Figure 5.

BAdv significantly improves upon the already potent antigen-specific CD8⁺ T-cell response of Ad-LacZ. (a) β-gal-tetramer⁺ and CD8 staining of PBLs of mice (n = 13) treated with the indicated adenovectors (1 × 10¹⁰ vp/mouse). (b) IFN-γ ELISpot of splenocytes extracted from mice 9 days after treatment with indicated adenovectors. Results reflect the combining of two experiments with four mice per group. In one experiment, vp was held constant, and mice were injected with 1 × 10¹⁰ vp of Ad-Ctrl (Ad-Empty, 1.5 × 10⁹ pfu), Ad-LacZ (1.6 × 10⁹ pfu), and BAdv (1.2 × 10⁹ pfu) per mouse. In the second experiment, pfu was held constant, and mice were injected with 1.6 × 10⁸ pfu of Ad-Ctrl (Ad-Empty, 1.1 × 10⁹ vp), Ad-LacZ (1 × 10⁹ vp), and BAdv (1.4 × 10⁹ vp) per mouse.

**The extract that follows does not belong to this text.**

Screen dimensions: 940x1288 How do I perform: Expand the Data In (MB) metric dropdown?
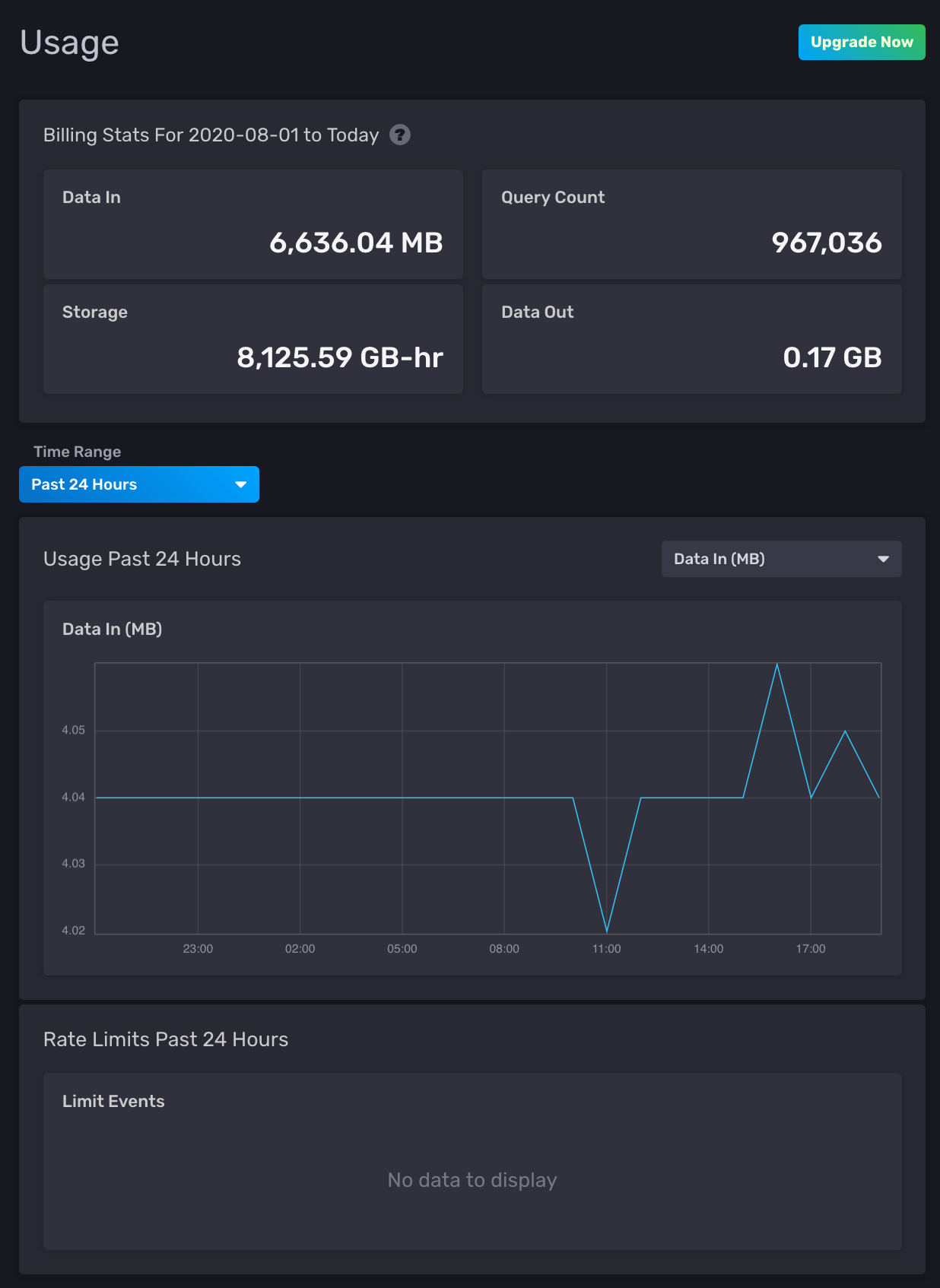click(780, 559)
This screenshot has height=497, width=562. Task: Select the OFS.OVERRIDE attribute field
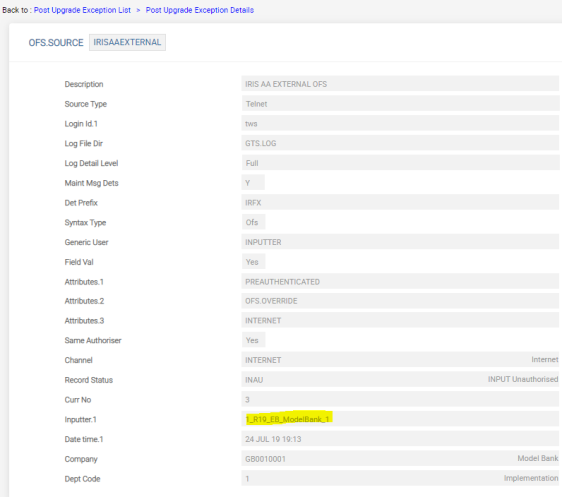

The average number of ELISpots counted for a given treatment was comparable across the two experiments. (c) β-gal-tet⁺ and CD8 staining of intratumoral lymphocytes shows significantly more antigen-specific, CD8⁺ T-cells in tumors of mice treated with BAdv compared to Ad-LacZ. Mice (n = 4) were inoculated with 50,000 tumor cells and footpad-injected with the indicated adenovectors (1.6 × 10⁸ pfu/mouse) 8 days later. Tumors were allowed to grow for 11 more days before they were removed and processed in single cell suspensions. Results are representative of two (b and d) or five (a) experiments. *P < 0.05. BAdv, bicistronic adenovirus; IFN-γ, interferon-γ N.S., not significant; PBL, peripheral blood lymphocytes; pfu, plaque-forming unit; vp, virus particle.